Communication is a key element, both inside and outside of the organization. The audience receiving the launch news is diverse, and the messages must be tailored and timed. Prepare a feedback loop for all employees who interact directly with stakeholders, so that incoming insights can be appropriately triaged as needed. Schedule daily debriefs of the Day 0 team for the first week of the launch, to ensure that all functions are aligned on progress and next steps.

The Humans

More than anything, an effective launch depends on the people.

Building a launch team requires the same (or maybe more) governance as any other functional team (goals, roles and responsibilities, ways of working, etc.). Operating rules must be clear, leadership must set expectations, and a commercialization mindset of true accountability must be instilled at all levels and across all functions — so that everyone can own their piece while simultaneously contributing to and feeling part of the larger process.

Alignment and buy-in — from the very beginning — are essential. Communicate and define the assumptions and confirm that functions understand the interdependencies and implications of missed communications or lack of information sharing.

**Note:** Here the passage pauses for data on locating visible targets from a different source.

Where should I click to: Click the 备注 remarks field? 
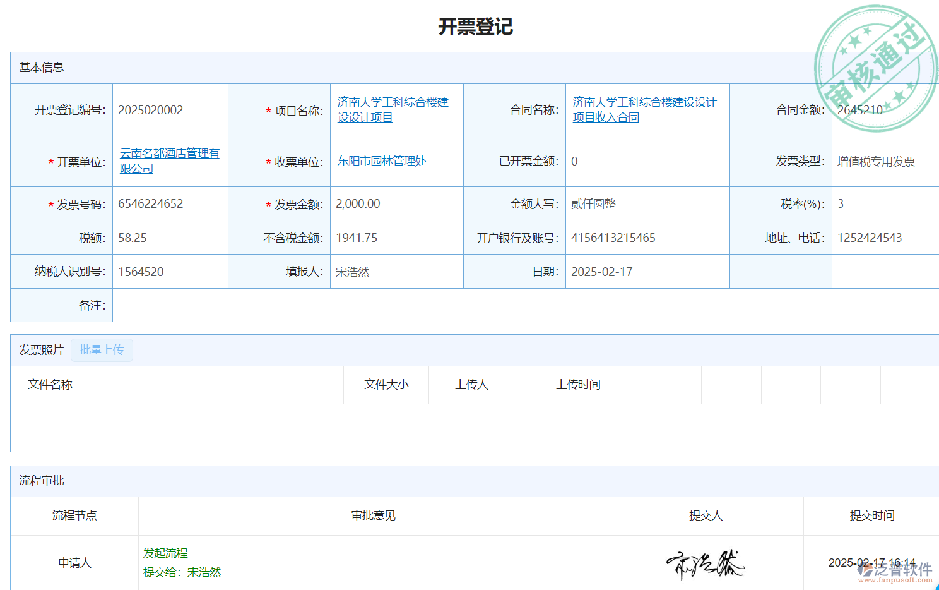tap(524, 306)
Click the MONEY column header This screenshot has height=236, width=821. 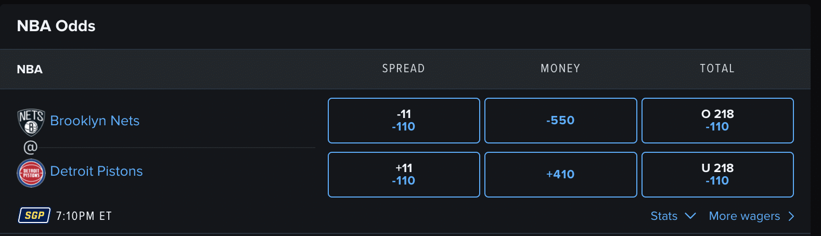pos(560,69)
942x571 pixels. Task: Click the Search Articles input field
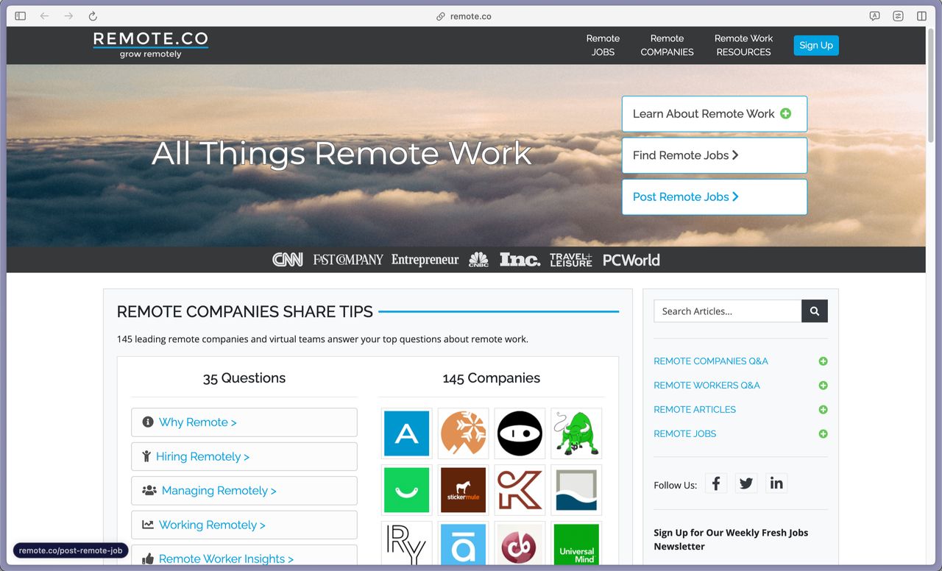point(727,311)
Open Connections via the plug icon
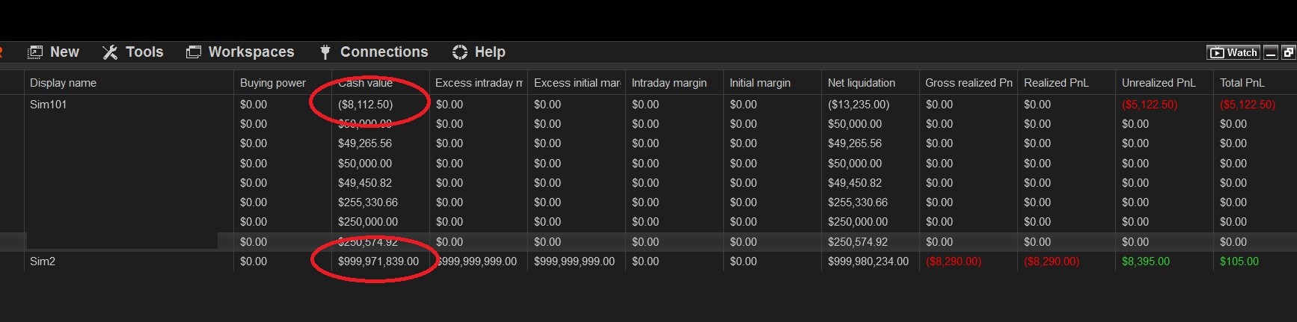 tap(325, 52)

All of this is especially important in companies that are being built in parallel with the launch of their first product. In those environments, there are usually limited resources (especially time), and planning tends to be de-prioritized in favor of “doing.” The value of the planning process must be continually reinforced and adopted by the launch team (which is likely the functional leadership team and the brand team, as well).

The Project Manager.

One of the most important people in the launch process is the project manager. Launches are intense and, given their relative infrequency, far from second nature for those involved.

Hiring a commercially savvy project manager to lead the planning on behalf of the cross-functional launch team — someone with broad experience, high EQ, and the support of executive leadership plus the organization at large — is essential. This person is responsible for facilitating, planning, and guaranteeing that everyone is aligned around the mission and its underlying assumptions, ensuring that most challenges are resolved well before Day 0.

The project manager supports the brand lead, who is (usually) ultimately responsible for the launch. With the two working closely together, the project manager can handle the day-to-day execution activities, which allows the brand lead to maintain his/her focus on strategy and post-launch day execution/performance.

Fun and Energy Has Rewards.

Launching a product takes a ton of work and time, and yet it is a “shared experience” like few others in business. So, make it a high-energy, enthusiastic, positive one. Create a team dynamic that makes it inspiring and fun to be a part of — name the team, hold events, create traditions (e.g., “Bring your favorite mug to Thursday meetings or Zooms”).

And remember to celebrate success along the way. The pressure is unique, and launching a product is a marathon; it requires that the team be “refueled” on a regular basis.


If you’ve ever been part of a launch team, you know that there are few experiences in the biopharma world that are as exciting or exhausting.

In most cases, if you’ve done the detailed planning required and followed the essentials laid out above, your launch day will arrive absent much mystery or chaos, allowing you to provide the critical, long-awaited products to the patients who need them.